Monday, 30 August 2021

Intel XeSS: Joining nVidia in Tensor-Accelerated TAAU

Back in May I wrote about the evolution of per-pixel rendering costs, expecting the imminent announcement of AMD's next generation temporal upscaling technique, offering a competitor to DLSS 2.x that would run on hardware from multiple vendors and even provide a fully open source option to inspect or even improve upon (if it wasn't a perfect match to one vendor's underlying hardware) the offered technology. That ended up not happening and FidelityFX Super Resolution, while an interesting alternative to more basic spatial upsampling, didn't quite match my hopes for some real competition to nVidia's RTX-only DLSS.

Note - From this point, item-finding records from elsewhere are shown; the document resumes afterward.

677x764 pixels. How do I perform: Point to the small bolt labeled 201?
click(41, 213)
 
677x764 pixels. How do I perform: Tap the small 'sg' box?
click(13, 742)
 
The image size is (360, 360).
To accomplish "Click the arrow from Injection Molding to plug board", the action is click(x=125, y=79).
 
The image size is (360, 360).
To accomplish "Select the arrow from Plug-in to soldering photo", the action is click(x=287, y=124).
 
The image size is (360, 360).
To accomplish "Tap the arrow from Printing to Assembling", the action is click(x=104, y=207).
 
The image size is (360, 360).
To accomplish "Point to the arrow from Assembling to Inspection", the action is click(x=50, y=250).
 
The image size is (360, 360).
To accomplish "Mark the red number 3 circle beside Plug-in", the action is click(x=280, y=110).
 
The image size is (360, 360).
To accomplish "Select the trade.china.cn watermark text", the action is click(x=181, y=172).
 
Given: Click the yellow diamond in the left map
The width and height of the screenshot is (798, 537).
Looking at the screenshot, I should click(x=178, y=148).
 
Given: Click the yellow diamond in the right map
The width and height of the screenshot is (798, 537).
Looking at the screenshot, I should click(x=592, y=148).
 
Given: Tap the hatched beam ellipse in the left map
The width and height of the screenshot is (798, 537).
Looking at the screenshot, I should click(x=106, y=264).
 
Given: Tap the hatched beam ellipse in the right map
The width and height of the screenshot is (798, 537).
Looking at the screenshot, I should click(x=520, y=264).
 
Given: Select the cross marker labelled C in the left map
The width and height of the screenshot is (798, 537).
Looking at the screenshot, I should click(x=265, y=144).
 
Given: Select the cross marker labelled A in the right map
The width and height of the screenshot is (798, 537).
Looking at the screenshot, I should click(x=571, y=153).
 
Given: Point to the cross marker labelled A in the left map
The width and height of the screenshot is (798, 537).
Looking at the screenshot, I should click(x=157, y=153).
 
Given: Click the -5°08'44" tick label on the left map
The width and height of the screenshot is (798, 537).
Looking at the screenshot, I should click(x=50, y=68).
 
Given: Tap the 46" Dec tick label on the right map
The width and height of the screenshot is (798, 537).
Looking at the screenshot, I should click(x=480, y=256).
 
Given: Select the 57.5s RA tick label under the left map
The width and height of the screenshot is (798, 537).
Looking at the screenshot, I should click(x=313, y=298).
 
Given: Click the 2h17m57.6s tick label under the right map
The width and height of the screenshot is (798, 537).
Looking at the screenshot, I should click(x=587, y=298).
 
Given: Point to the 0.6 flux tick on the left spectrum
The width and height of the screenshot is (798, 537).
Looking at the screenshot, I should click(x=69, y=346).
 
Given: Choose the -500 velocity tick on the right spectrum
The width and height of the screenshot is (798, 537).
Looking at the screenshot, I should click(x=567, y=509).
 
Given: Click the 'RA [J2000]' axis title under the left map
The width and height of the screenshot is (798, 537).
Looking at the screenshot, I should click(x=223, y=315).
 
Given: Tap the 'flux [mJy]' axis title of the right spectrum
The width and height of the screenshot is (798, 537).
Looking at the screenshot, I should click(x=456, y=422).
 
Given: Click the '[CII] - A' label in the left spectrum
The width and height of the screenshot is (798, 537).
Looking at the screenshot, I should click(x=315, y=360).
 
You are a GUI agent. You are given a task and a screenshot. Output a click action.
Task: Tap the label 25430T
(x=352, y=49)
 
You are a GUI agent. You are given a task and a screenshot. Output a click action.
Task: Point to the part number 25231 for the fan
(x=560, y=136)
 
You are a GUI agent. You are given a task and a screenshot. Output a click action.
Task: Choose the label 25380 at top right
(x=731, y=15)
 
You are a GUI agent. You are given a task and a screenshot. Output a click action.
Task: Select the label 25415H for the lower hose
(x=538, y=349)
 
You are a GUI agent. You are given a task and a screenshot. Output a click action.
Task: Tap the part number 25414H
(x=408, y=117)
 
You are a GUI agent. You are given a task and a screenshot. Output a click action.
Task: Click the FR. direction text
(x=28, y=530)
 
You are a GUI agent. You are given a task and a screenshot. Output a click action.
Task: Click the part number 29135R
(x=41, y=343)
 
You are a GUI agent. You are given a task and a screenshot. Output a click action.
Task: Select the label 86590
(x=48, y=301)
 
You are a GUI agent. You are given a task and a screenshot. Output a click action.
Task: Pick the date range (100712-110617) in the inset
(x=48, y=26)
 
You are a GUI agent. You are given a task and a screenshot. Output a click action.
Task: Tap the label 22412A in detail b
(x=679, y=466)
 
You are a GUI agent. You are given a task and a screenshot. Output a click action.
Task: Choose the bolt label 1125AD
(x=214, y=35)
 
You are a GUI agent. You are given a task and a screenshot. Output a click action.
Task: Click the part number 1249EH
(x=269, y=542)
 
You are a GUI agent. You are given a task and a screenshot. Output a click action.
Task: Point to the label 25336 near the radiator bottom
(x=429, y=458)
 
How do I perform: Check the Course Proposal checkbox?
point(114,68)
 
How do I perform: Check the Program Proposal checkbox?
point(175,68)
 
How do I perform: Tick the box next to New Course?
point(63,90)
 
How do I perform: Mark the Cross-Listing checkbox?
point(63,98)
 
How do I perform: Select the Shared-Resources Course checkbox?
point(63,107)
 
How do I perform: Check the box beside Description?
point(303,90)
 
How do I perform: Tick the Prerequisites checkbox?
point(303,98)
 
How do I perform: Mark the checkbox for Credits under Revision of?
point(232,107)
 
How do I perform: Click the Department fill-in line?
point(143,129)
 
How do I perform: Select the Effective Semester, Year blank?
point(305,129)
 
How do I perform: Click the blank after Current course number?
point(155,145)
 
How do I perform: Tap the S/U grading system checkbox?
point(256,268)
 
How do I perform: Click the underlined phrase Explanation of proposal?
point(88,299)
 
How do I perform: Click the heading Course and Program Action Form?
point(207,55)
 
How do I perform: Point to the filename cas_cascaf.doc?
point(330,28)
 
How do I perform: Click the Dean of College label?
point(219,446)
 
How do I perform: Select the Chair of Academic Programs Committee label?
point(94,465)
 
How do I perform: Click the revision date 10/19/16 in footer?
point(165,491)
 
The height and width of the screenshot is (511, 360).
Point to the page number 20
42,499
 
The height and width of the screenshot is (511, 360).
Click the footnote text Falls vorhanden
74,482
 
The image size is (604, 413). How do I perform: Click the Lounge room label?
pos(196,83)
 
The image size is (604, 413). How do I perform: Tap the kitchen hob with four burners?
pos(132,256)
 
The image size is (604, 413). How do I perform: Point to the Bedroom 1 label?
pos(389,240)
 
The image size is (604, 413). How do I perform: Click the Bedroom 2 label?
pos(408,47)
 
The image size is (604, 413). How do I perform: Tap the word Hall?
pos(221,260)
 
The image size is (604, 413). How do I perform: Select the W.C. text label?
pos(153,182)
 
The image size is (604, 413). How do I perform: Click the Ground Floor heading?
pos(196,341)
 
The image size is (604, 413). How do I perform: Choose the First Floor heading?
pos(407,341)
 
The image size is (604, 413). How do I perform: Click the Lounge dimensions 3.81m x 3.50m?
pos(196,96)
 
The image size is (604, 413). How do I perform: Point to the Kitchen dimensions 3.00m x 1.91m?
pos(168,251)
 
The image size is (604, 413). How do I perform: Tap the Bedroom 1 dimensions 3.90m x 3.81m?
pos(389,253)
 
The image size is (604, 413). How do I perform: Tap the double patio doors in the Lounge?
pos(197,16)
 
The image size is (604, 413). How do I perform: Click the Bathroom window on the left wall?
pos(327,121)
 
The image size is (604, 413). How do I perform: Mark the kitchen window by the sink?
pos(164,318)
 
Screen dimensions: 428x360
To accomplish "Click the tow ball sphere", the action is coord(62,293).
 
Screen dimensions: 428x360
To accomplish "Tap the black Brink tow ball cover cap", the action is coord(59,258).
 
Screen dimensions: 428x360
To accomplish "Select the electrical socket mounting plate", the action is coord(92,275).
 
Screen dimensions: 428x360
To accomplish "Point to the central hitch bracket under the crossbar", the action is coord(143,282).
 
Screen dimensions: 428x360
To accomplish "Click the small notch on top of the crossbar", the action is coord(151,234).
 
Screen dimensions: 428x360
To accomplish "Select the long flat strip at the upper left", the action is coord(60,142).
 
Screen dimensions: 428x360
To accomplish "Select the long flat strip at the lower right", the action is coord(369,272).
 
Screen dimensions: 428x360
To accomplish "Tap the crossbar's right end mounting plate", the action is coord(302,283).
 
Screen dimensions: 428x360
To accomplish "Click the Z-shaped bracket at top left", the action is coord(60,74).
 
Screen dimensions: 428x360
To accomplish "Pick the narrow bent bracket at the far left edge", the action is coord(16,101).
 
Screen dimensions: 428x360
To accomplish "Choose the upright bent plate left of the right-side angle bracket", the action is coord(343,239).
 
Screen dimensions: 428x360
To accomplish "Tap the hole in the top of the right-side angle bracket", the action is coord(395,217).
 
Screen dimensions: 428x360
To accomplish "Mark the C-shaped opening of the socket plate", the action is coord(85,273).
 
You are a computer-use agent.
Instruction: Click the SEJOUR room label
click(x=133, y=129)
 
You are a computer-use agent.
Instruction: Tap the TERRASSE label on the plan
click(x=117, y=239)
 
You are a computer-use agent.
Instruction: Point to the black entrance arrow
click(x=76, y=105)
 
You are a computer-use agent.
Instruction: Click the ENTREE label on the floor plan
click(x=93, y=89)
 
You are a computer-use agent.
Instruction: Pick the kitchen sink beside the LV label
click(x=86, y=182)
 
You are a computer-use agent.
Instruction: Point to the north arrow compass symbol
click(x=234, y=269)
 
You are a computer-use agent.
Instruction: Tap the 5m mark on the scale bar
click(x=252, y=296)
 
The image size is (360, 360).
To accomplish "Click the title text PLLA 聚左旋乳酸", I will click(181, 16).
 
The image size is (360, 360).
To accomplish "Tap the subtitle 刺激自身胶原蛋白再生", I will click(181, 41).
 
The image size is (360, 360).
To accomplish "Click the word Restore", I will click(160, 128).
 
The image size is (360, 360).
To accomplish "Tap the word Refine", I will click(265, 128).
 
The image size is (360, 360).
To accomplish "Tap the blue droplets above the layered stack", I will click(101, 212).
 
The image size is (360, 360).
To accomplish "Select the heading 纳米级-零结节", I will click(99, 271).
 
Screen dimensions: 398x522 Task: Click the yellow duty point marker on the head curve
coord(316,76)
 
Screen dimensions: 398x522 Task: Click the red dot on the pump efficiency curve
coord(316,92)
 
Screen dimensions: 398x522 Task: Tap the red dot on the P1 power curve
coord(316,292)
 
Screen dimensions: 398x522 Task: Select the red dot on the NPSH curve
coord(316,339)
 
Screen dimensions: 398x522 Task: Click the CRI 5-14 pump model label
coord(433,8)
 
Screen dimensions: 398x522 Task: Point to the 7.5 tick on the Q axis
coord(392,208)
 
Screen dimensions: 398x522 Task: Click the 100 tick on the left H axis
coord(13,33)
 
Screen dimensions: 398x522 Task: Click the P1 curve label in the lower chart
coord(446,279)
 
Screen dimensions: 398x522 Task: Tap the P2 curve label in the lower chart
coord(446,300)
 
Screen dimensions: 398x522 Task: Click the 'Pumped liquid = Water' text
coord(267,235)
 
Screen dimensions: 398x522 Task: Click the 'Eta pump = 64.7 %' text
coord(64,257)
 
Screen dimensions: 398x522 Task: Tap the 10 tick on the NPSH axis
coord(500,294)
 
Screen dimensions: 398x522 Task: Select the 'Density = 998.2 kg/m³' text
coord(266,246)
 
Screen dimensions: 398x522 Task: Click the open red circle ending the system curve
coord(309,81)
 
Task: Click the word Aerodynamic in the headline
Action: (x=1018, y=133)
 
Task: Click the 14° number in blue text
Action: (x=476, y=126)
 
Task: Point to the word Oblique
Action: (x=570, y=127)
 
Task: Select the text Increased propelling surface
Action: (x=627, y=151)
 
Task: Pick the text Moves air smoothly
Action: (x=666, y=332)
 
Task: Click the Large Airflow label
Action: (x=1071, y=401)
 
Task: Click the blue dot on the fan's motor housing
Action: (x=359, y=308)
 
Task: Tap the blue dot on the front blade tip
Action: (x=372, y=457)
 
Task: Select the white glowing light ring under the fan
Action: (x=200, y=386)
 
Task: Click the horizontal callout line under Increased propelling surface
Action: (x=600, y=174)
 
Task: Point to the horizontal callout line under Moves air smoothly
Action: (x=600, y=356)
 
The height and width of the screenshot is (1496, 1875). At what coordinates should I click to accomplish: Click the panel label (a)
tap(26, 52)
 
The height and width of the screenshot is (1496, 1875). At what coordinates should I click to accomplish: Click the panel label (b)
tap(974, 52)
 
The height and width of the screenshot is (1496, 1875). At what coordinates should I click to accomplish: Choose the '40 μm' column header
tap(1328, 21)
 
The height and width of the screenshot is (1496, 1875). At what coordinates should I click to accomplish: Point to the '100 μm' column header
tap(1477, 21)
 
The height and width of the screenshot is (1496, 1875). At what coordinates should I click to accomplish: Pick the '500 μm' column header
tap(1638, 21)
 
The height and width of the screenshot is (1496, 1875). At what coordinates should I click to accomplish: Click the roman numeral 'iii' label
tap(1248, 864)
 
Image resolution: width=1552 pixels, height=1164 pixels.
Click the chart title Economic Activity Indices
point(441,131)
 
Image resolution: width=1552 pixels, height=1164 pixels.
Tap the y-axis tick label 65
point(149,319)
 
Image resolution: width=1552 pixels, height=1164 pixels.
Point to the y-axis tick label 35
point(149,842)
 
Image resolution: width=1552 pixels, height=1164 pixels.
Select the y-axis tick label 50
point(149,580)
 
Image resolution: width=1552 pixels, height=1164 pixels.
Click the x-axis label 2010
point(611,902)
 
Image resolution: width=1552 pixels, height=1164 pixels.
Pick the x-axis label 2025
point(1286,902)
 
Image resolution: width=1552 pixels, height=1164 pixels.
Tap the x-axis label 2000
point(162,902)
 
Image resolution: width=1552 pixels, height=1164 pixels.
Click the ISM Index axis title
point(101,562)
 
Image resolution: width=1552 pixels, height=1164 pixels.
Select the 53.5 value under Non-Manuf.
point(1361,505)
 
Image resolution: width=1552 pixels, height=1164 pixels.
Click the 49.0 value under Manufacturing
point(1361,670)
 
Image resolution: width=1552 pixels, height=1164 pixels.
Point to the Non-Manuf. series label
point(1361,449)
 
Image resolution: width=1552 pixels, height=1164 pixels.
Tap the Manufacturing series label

I had started a draft post on implementing FidelityFX Super Resolution into your own engine but really, I'm not sure how much it adds. If you want to run a more expensive upscale to retain far more sharpness than bilinear (so not something where you're going to be also doing a blur afterwards) or you're already doing an expensive sharpening pass like FidelityFX CAS after an (optional) upscale pass then you absolutely should drop in FidelityFX Super Resolution any place where you'd otherwise be thinking about the value of Lanczos (because that's roughly what it is). As others have noted by now, this is already a choice players make because modern GPUs (when not doing upscale on the output monitor) implement this when setting the internal resolution lower than the output/native resolution of your system - I've often been quite happy running AAA titles at 1800p for a 4K screen (as long as the anti-aliasing was good) and FSR is an enhancement on that path (increasing quality with the option to composite the UI and any pixel-scale noise, like a film grain effect, at native res after the upscale).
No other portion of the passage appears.